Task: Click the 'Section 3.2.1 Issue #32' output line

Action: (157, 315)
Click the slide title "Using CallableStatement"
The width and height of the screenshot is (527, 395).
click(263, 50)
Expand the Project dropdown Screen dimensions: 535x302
==
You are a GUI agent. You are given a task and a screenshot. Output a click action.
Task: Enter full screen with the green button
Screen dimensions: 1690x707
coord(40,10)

WORK TASK → In the records above, find the line with "Click the slide"; write out exactly that line and each one after it, stopping after the line with "Expand the Project".

ANSWER TO THIS EXERCISE →
Click the slide title "Using CallableStatement"
The width and height of the screenshot is (527, 395).
click(263, 50)
Expand the Project dropdown Screen dimensions: 535x302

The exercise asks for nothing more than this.